There are $n$ distinct integer points in the plane, where the $i$-th point is located at $(x_i,y_i)$. To color the points, choose two integers $k_1$ and $k_2$ such that each of the four regions divided by the lines $x=k_1+0.5$ and $y=k_2+0.5$ contains at least one point. Each point $(x,y)$ is colored according to the region it lies in:
- Top-left ($x\leq k_1$ and $y \gt k_2$): the point is colored red.
- Top-right ($x \gt k_1$ and $y \gt k_2$): the point is colored green.
- Bottom-left ($x\leq k_1$ and $y\leq k_2$): the point is colored blue.
- Bottom-right ($x \gt k_1$ and $y\leq k_2$): the point is colored yellow.
A valid coloring of the third test case, where $k_1=4$ and $k_2=5$.
Find the number of distinct colorings, where two colorings are considered distinct if and only if there exists at least one point colored differently, regardless of the choice of $k_1$ and $k_2$.
Each test contains multiple test cases. The first line contains the number of test cases $t$ ($1 \le t \le 10^4$). The description of the test cases follows.
The first line of each test case contains an integer $n$ ($4 \leq n \leq 2 \cdot 10^6$).
The following $n$ lines each contain two integers $x_i$, $y_i$ ($1 \leq x_i, y_i \leq n$), representing the coordinates of the $i$-th point.
It is guaranteed that the points are pairwise distinct in each test case.
It is guaranteed that the sum of $n$ over all test cases does not exceed $2\cdot 10^6$.
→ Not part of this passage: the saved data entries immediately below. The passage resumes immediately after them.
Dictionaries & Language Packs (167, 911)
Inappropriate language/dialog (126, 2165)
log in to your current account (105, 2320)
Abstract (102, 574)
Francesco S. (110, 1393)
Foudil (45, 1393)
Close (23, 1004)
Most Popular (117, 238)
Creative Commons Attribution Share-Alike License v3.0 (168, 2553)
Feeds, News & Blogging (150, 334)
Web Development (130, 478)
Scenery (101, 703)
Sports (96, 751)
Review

For each test case, output the number of distinct colorings.
Input
5
4
1 1
2 2
3 3
4 4
4
1 4
4 1
1 1
4 4
8
7 2
5 7
2 7
1 3
6 7
3 6
7 5
1 6
8
6 1
3 6
1 4
1 1
4 2
5 5
3 4
4 1
6
5 5
5 4
3 5
1 5
5 3
2 2
Output
0
1
12
8
4
Note
In the first test case, no valid cross exists.
In the second test case, choosing $x = y = 2$ yields a valid coloring. It can be proved that this coloring is unique.
In the third test case, a valid coloring is shown in the legend.